Un point vue personnel implique une personnalité construite. Cette construction, si tant est qu’elle atteigne le seuil critique à partir duquel elle prend sens à travers l’action critique, demande du temps. En apparence, rien n’a changé.
La société est composée d’individus; certains sont des personnes construites et offrent au reste des membres de cette société leur point de vue personnel lequel permet le débat qui est le lieu de la prise de conscience générale.
En réalité, le temps n’est plus de la partie.
La construction de la personne ne repose plus sur le temps mais sur la mise à disposition par la technique d’une conscience partagée, produite par des moyens artificiels, en quelque sorte un panier de points de vue prêts à l’emploi.
Conscience partagée
Instrument de recherche
“L’émergence du sujet à l’époque moderne puis sa dissolution, ou tout au moins son déplacement, engendrent dans la littérature moderne une question, une tentative de se ressaisir de ses coordonnées incertaines par l’écriture”.
Chantal Lapeyre-Desmaison, in Pascal Quignard le solitaire.
Futur et passé
Ce matin, il y avait sur la plage un type au comportement de vagabond. Grand, solide, bronzé, solitaire. Peu après, je vois le sac à dos. Il était au sol, sur la couverture. Probablement avait-il dormi là. Sur ma terrasse, une tasse de café à la main, je déjeunais. Pour le type, c’était l’heure, que je connais bien, où l’on s’apprête à reprendre la route; on échange le slip de la nuit contre le slip du jour, on se lave au robinet, on s’essuie dans un T‑shirt. Ce qui me rappelait ces plages où j’ai dormi, seul, ou avec Olofso: Rémini en chemin pour la Turquie, Mimizan en venant du pays basque, Cullera lorsque nous y passions des week-ends et qu’il fallait choisir entre payer le train ou boire des bières, Guardamar, où nous déroulions avec Monfrère les sacs à l’abri des dunes. Et souvent, je me tournais vers le immeubles, je voyais des gens sur les terrasses.

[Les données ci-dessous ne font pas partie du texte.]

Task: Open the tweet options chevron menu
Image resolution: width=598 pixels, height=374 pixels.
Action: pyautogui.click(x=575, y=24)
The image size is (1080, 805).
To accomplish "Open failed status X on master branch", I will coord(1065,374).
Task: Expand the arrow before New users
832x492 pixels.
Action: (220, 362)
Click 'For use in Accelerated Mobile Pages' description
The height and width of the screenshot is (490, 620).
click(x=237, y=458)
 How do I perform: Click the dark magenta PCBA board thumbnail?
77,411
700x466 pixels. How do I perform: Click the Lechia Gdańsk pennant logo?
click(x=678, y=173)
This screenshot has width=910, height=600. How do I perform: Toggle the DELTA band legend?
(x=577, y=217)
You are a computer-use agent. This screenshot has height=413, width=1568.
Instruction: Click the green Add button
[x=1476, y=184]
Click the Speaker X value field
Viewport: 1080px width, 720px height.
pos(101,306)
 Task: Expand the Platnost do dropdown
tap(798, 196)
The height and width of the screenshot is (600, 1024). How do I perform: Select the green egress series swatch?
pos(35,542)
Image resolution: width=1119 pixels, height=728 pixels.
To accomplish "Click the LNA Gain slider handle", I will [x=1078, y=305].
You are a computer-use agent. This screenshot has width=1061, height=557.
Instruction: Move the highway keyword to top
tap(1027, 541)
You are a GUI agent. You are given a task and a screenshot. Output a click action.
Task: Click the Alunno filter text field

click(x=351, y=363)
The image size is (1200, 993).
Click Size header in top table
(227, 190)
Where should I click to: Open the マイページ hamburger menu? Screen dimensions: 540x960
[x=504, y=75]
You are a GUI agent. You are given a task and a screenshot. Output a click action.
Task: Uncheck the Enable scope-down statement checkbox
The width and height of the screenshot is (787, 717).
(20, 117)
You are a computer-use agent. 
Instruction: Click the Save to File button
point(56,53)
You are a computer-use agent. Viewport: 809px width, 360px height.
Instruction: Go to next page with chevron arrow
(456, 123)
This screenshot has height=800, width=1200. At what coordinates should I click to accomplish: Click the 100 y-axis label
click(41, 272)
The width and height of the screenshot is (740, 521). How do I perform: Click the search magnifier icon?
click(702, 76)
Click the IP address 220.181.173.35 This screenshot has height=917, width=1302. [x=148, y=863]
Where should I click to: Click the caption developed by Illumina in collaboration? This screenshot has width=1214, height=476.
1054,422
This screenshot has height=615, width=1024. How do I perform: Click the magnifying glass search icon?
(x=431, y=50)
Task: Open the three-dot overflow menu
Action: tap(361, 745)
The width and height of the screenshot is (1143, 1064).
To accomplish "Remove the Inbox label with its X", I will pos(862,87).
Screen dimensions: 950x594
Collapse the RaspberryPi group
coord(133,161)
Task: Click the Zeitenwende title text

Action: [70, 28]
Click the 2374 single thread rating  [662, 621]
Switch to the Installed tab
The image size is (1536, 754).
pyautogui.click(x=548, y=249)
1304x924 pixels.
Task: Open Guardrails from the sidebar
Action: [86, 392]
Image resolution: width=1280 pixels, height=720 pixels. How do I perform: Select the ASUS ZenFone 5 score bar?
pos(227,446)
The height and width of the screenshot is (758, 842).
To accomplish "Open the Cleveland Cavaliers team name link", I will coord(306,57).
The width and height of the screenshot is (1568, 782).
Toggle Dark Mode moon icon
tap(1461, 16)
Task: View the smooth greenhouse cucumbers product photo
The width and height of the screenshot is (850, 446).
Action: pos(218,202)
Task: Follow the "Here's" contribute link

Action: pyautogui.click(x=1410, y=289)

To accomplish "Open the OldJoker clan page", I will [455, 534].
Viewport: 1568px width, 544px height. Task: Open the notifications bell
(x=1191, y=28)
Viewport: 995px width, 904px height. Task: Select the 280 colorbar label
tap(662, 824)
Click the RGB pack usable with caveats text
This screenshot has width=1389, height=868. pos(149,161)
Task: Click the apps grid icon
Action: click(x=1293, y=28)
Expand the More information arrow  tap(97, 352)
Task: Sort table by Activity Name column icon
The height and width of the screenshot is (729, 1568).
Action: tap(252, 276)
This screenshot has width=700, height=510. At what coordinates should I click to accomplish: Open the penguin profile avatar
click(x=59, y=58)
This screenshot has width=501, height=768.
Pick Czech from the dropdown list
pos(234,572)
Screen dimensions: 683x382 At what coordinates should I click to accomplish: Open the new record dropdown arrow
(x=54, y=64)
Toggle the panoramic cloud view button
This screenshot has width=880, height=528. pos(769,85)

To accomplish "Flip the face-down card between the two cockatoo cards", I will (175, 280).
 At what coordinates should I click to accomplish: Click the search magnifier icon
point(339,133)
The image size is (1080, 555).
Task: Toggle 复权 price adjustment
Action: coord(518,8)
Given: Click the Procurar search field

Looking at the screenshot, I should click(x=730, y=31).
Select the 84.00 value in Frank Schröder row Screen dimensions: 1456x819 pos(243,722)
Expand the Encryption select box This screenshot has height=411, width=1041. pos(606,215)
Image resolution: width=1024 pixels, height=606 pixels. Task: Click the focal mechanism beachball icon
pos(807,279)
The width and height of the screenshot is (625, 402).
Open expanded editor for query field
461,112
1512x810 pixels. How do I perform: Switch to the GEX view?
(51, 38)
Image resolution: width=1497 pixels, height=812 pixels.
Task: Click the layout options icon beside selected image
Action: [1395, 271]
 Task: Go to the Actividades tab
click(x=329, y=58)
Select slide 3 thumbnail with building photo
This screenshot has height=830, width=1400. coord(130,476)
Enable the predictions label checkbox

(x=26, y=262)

Je range mon déjeuner, relève les mails.
La banque espagnole exige mes feuilles de salaires, ma déclaration fiscale, mes justificatifs de fortune. Par retour de courrier, je réponds “il n’en est pas question”. Aussitôt, elle m’annonce que le compte va être fermé. Ce qui veut dire que je n’aurai plus l’eau, plus l’électricité et plus l’internet, ressources que l’on ne vous fournit dans ce pays que sur la foi d’un compte en banque.
Tapissier
Toujours ce camion du gitan tapissier. Les hauts-parleurs montés sur le toit annoncent: “Madame, Monsieur, est enfin arrivé dans cette localité votre tapissier! Demande de prix sans engagement! Canapés, chaises, parois, nous doublons tout! Madame, Monsieur…” L’autre jour, il a surgi d’une rue. J’allais devant. Le camion est brinquebalant, mais volumineux. A l’intérieur, de grands rouleaux de tissu dressés qui évoquent des troncs. Et le gitan, les bras croisés sur son volant conduit lentement, un chapeau de cuir noir sur la tête.
Visites
Avec André Gide, nous feuilletons un livre de la collection blanche de Gallimard.
-Vous devez être quelque part par là André? Quel âge aviez-vous à l’époque?
-Oh, dans les vingt-cinq ans!
Je feuillette en sens inverse de la lecture, à la recherche d’une photographie où l’on verrait Gide parmi ses contemporains, Mallet, Claudel, Suarès, mais le livre boursouffle, ils se délite, il fond, les lettres coulent, la reliure s’émiette.
Je quitte l’écrivain pour aller au salon. Monpère reçoit. Quatre hommes se tiennent là. Le centre d’intérêt est un vieillard blanc de peau et très digne, au port martial. A son côté, un téléviseur passe en boucle des images qui le montrent jeune, vêtu de l’uniforme de la SS, la croix de fer sur la poitrine, la casquette sur la tête, donnant des ordres.
-Tu as de la chance, me dit Monpère, je lui ai parlé de toi, Siegfried te salue!
Et mon voisin, un autre vieillard, m’explique:
- Il s’agit d’Erich Maria Remarque.
Mais on sonne. Je vais ouvrir. Se tient là une femme de 80 centimètres. Elle montre son invitation. Je la fais patienter, monte à l’étage, car la réception se tient dans deux salons distincts et si Monpère est présent des deux côtés, je ne sais pas où je dois introduire la nouvelle venue. Je n’obtiens pas de réponse, redescends et décide de la faire patienter. Comme nous sommes devant le bar, je propose un apéritif.
- Je prendrai un Speck, dit-elle.
Un verre à la main, je considère les bouteilles, ignorant absolument ce qu’est une Speck, cherchant à quel alcool elle peut faire allusion, conscient qu’elle ne va pas tarder à se fâcher.